+++ Excerpted data +++

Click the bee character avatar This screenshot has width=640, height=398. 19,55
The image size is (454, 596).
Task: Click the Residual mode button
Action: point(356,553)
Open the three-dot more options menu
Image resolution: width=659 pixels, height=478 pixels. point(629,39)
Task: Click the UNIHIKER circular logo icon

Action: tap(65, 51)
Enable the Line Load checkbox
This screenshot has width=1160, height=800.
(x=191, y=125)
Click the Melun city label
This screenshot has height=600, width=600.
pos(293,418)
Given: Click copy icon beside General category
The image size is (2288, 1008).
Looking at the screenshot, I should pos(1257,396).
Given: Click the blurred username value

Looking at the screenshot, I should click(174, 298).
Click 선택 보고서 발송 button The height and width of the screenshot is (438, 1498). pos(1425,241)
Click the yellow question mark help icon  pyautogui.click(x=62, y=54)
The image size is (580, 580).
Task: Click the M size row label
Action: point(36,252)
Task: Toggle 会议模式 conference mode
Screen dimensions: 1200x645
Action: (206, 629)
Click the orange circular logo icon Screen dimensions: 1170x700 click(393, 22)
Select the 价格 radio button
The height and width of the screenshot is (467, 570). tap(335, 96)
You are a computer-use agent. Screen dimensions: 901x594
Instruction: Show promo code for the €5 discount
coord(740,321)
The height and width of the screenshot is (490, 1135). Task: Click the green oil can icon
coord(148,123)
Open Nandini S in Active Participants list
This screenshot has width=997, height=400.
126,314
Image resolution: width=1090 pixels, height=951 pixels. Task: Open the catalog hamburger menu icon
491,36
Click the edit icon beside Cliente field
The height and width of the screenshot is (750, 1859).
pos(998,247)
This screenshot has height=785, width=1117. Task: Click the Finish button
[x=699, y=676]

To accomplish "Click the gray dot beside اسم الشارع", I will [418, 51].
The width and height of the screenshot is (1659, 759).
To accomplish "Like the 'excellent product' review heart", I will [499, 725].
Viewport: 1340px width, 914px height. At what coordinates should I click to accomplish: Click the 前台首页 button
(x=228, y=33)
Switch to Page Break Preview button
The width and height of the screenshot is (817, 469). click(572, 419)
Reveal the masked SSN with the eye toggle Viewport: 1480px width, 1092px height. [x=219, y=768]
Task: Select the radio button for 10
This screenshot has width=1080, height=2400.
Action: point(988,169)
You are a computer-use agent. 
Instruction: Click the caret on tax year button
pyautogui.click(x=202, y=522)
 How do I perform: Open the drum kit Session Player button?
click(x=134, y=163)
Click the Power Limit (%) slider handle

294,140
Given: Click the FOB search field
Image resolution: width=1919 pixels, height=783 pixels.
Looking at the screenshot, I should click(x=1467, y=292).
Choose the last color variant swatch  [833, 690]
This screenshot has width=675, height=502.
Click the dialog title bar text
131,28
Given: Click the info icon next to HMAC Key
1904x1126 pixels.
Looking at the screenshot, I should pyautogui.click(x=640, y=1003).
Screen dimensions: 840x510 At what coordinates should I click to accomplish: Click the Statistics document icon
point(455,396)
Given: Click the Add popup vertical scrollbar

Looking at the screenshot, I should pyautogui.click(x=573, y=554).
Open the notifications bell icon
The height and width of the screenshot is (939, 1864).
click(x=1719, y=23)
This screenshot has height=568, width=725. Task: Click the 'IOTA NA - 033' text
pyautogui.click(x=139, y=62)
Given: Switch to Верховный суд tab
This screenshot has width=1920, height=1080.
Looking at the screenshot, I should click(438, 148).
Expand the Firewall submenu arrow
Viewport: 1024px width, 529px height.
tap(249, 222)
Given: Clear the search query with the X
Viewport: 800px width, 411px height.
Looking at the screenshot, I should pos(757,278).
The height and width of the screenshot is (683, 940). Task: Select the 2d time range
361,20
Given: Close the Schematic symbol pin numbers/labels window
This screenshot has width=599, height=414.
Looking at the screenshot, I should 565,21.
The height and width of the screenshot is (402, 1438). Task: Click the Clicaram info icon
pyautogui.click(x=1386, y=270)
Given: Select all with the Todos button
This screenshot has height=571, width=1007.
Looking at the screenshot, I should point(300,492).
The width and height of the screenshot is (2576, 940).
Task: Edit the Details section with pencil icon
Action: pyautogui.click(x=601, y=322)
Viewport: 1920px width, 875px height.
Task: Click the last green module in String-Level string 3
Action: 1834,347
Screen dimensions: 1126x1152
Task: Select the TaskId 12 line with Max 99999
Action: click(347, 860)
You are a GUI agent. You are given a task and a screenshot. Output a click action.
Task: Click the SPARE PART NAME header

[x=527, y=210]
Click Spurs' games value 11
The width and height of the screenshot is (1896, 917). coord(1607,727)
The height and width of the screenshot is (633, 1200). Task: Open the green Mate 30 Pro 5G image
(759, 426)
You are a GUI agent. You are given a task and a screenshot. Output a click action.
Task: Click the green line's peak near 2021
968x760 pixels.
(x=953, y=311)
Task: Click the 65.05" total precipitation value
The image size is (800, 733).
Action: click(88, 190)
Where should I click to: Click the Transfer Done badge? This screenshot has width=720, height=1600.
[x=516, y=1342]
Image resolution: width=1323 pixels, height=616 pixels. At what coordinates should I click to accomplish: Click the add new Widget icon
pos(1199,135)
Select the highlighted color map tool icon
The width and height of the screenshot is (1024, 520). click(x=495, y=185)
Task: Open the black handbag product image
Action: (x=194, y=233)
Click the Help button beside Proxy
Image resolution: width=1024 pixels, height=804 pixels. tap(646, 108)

+++

▸ Required action
Your answer should be a single number: the count of lines in the listing that contain the word "agent".

▸ Exercise answer
4